Li, entre perplexa e preocupada, esta entrevista com André Lapierre, educador francês, considerado o “pai” da Psicomotricidade Relacional. Coincidentemente, essa semana eu tinha acabado de reler o Programa Ministerial das Escolas Maternas francesas. O texto linkado é longo, mas vale a pena ler com a devida atenção e tirar suas próprias conclusões. Abaixo, teço algumas considerações muito pessoais, das quais vocês estão convidados inclusive a discordar.
Conheço a Psicomotricidade Relacional. Há quase 20 anos, quando ainda estudava psicologia na UFMG, vivenciei a técnica, estudei seus conceitos e cheguei a aplicá-la em meus estágios supervisionados. Ótimo recurso clínico, bons conceitos, bons fundamentos. Ótimas intenções. É mais que óbvio que, através de alguns materiais, brincando livremente com eles, as pessoas expressem seus sentimentos, suas motivações, até seus fantasmas. É igualmente óbvio que, no âmbito da comunicação humana, os objetos possam exercer uma função mediadora, principalmente quando se trata de uma comunicação complicada (como quase toda comunicação, eu diria). Ou seja, nada muito diferente de uma psicanálise, cujo fio condutor é a linguagem; na Psicomotricidade Relacional, este fio passa a ser as ações corporais. Se o recurso interpretativo do Psicanalista são as palavras organizadas em interpretação, o do Psicomotricista relacional são suas impressões organizadas em ações pontuais.
Vejam bem, não tenho nada contra a técnica (não creio seja um método, pois nada que envolve relações humanas pode ser enquadrado em método) em si. Mas me preocupo com seu uso nas escolas brasileiras como vem sendo feito nos últimos anos.
Na minha opinião, entre outras coisas:
1) Quando, onde e como submeter-se a uma técnica psicoterapêutica precisa derivar de uma escolha pessoal e subjetiva. No caso da criança pequena, que esta escolha seja pelo menos da família, não da escola. Ok, a família “sabe” que a escola adota esta técnica, mas a família é leiga, não tem conhecimento suficiente para definir conteúdos e práticas curriculares, a família age por confiança;
2) O profissional que coordena qualquer uma destas técnicas deve ser habilitado. Um educador não é um psicólogo, não pode exercer a função de interpretar. Mesmo se existam psicólogos presentes às “sessões”, a presença de outros adultos não habilitados influencia a condução do processo;
3) As crianças pequenas têm direito à privacidade de seus sentimentos e motivações como qualquer pessoa humana. É um uso indevido do poder institucional colocá-las em “sessão psicoterapêutica” sem o seu consentimento;
4) Os espaços simbólicos sociais devem ser bem delimitados. Escola não é clínica. São duas instituições com configurações e objetivos muito diversos. É claro que, por onde circulam pessoas humanas, existem problemas existenciais, mas o modo de lidar com estes problemas é muito diferente num âmbito e n’outro;
5) Uma classe escolar não pode ser definida como um grupo psicoterapêutico, já que nela confluem outras dinâmicas, principalmente políticas, que não são de ordem psicoterapêutica. Ou seja, o professor não pode ocupar posições diferentes em relação a seus alunos, sob o risco de perder-se o eixo das relações;
6) A elaboração das relações pessoais dentro da Escola não pode ser limitada a um enquadramento clínico. Ao contrário, permeia toda a vivência escolar.
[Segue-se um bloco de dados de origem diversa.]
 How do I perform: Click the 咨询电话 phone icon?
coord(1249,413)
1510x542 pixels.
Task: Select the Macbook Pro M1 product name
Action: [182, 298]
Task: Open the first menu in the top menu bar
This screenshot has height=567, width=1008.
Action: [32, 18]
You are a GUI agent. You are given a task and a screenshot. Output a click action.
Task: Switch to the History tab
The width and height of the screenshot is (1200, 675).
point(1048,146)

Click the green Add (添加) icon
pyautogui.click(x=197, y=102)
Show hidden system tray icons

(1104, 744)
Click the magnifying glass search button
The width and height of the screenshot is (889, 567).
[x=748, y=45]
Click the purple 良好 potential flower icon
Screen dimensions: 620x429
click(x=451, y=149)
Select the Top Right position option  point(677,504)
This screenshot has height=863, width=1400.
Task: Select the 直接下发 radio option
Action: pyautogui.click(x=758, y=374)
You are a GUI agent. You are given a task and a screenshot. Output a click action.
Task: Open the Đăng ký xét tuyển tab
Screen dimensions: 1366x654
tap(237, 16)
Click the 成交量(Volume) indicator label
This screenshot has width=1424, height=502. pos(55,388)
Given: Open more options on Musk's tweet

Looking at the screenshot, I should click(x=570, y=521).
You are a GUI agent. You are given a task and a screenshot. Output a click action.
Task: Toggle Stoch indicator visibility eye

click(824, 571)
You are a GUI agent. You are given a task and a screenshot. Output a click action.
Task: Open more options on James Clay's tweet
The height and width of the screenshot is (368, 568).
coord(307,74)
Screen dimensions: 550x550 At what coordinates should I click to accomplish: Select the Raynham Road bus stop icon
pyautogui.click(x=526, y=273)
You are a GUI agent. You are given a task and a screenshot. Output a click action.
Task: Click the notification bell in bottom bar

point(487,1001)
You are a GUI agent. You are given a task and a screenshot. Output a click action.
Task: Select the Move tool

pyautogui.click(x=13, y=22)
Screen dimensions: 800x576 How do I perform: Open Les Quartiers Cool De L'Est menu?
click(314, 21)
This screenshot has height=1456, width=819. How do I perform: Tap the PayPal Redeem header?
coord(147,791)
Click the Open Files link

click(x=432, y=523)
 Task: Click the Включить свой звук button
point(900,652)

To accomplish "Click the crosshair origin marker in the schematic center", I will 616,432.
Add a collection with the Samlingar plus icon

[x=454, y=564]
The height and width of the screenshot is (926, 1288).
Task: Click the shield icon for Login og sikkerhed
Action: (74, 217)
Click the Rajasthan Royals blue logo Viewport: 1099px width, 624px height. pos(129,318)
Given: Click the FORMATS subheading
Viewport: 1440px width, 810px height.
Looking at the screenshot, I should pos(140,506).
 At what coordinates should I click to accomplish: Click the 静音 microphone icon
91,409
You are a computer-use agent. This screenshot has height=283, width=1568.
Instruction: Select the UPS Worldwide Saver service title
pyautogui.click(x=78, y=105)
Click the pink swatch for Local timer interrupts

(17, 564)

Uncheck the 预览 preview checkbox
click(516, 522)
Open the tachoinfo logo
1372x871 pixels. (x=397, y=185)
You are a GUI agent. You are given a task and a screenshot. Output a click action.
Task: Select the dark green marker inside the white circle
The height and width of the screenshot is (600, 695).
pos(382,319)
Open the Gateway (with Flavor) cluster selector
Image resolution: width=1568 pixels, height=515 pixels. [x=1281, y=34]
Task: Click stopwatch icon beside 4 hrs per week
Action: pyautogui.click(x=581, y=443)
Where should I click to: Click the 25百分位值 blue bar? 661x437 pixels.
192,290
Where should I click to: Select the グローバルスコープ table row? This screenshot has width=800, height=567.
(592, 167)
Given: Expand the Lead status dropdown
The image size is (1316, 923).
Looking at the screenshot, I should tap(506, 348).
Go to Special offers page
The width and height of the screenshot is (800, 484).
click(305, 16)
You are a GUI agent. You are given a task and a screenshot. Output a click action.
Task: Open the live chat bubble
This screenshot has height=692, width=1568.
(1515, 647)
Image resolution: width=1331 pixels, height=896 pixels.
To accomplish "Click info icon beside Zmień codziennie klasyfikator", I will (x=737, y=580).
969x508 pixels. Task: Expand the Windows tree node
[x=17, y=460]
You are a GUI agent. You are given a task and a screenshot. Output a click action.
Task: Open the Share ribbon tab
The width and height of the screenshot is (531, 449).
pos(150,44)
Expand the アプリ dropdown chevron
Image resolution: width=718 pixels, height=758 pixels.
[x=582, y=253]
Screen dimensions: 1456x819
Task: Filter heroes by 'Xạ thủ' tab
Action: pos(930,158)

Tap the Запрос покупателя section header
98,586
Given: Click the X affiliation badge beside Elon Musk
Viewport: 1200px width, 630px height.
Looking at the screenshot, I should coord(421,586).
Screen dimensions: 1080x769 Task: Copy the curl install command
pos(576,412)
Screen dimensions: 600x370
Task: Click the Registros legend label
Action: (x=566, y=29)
Enfim, acredito que não por acaso o Ministério da Educação francês retirou esse tipo de prática de seu programa. E não é porque os franceses sejam resistentes, como hipotiza Lapierre na entrevista. A premissa mais importante do “Programa das Escolas Maternas e Elementares” de 2002, é justamente educar na cidadania, educar cidadãos.
“L’inégalité sociale, nous le savons, est d’abord une
inégalité culturelle : c’est à l’école qu’il appartient de
réduire cette distance par rapport au savoir et à la
culture” – (“A desigualdade social, sabemos, é sobretudo uma desigualdade cultural: e cabe à Escola reduzir estas distâncias através do saber e da cultura”) diz o texto do Programa francês.
Educar cidadãos é muito diferente de atender clientes. Eis o maior problema da Educação brasileira atual. E o uso de técnicas psicoterapêuticas, pela e na Escola, é esta tendência levada ao pé da letra. Cheias de boas intenções, as Escolas brasileiras erram ao definir e conceitualizar seu público-alvo.